Similarly, the plaintiff contends that Volumes II, III and IV plus the attachments to Volume I of the NIG Report should be made available to him. The relevancy and materiality of all four volumes of the NIG Report is said by the plaintiff to be the fact that the Navy Inspector General’s investigation did not go into the evidence of fraud against the government by Kurz & Root and Deeitron upon which the plaintiff bases his allegations of fraud and thus did not justify the NIG finding that the plaintiff’s charges of fraud were unwarranted.

Lastly, the plaintiff claims that he likewise is entitled to the FBI reports pertaining to the Kurz & Root matter and the alleged fraud. The plaintiff bases his claim of relevancy and materiality of the FBI reports on the allegation that these reports, together with certain documentation and sworn testimony, evidence that Kurz & Root used false documents and false testimony to defraud the government. The plaintiff also contends that these reports are needed to effectively examine witnesses to establish at his hearing that the Navy Office of General Counsel took actions to suppress the evidence of Kurz & Root wrongdoing.

It is defendants’ position that the plaintiff’s appeal to the CSC is still in the discovery stages and that no final determination has been made as to the relevancy and materiality of the documents in question. The defendants contend that the relevancy issue as to the documents in question is a complex one the decision of which should await the development of all the facts in a hearing before the Appeals Examiner. They contend that it is the function of the Regional Appeals Examiner to decide the discovery requests of the plaintiff and that it is reasonable to conclude that if the Navy has not relied on such documents in supporting its position, the documents may not be relevant to the proceedings before the CSC. In any event, it is claimed that a final determination as to the relevancy and materiality of the subject documents in connection with the plaintiff’s defense has not yet been made by the Regional Appeals Examiner who has and should deal with the discovery rulings at this stage.

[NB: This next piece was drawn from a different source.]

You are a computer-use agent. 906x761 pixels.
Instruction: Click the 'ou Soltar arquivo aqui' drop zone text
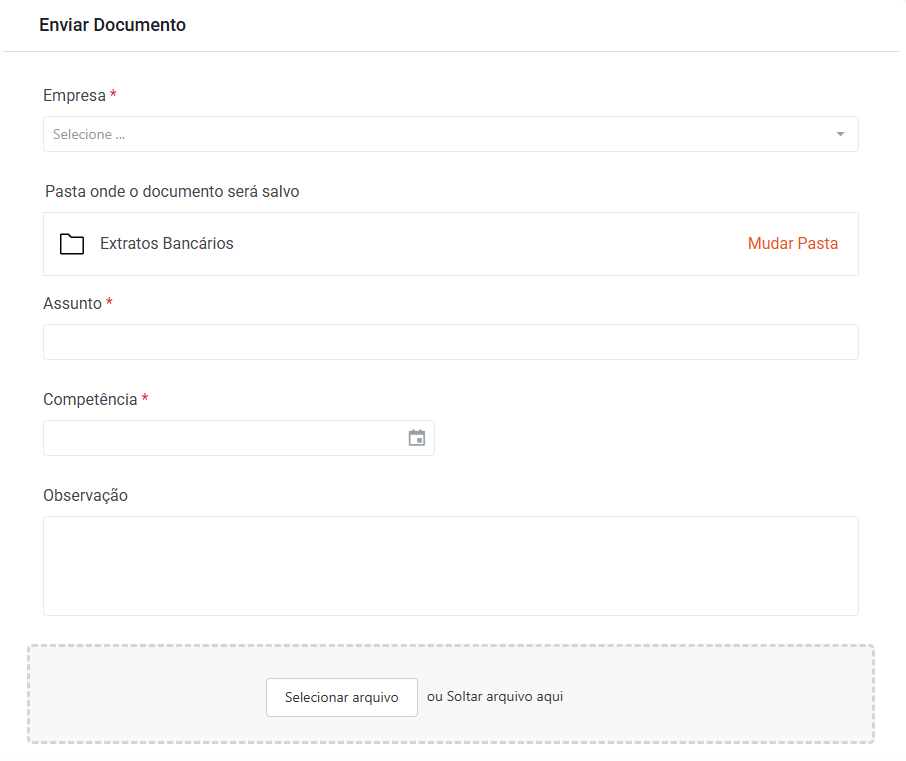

The plaintiff’s appeal before the Regional Appeals Examiner is only in the pre-hearing stage. The framing of issues and the relevance and materiality of evidence at this stage are functions clearly within the province of the Regional Appeals Examiner and not for this Court. The Regional Appeals Examiner is fully competent, within the context of facts developed in the appeal, to hear and make discovery rulings. At the present time, the Court cannot and should not evaluate the basis for the Regional Appeals Examiner’s preliminary rulings particularly on such matters as the relevance and materiality of documents in the discovery process. Despite plaintiff’s allegations to the effect that he is being denied due process and first amendment rights, there is nothing in this record which indicates that this Court should intervene at this time. As stated by the United States Supreme Court in a most recent decision reversing the intervention of an United States District Court in a matter concerning the discharge of a federal employee: “Neither the reviewing jurisdiction of the Civil Service Commission nor that of the District Court would be . frustrated by a decision of the District Court remitting respondent to her administrative remedy. Certainly the Civ*207il Service Commission will be able to weigh respondent’s contentions and to order necessary relief without the aid of the District Court injunction.” Sampson v. Murray, supra at 947.

Accordingly, the following Order is entered:

ORDER

And now, to wit, this 3rd day of April 1974, upon reconsideration of the Defendants’ Motion to Dismiss the Complaint and Amended Complaint, it is hereby ordered that said Motion to Dismiss is granted.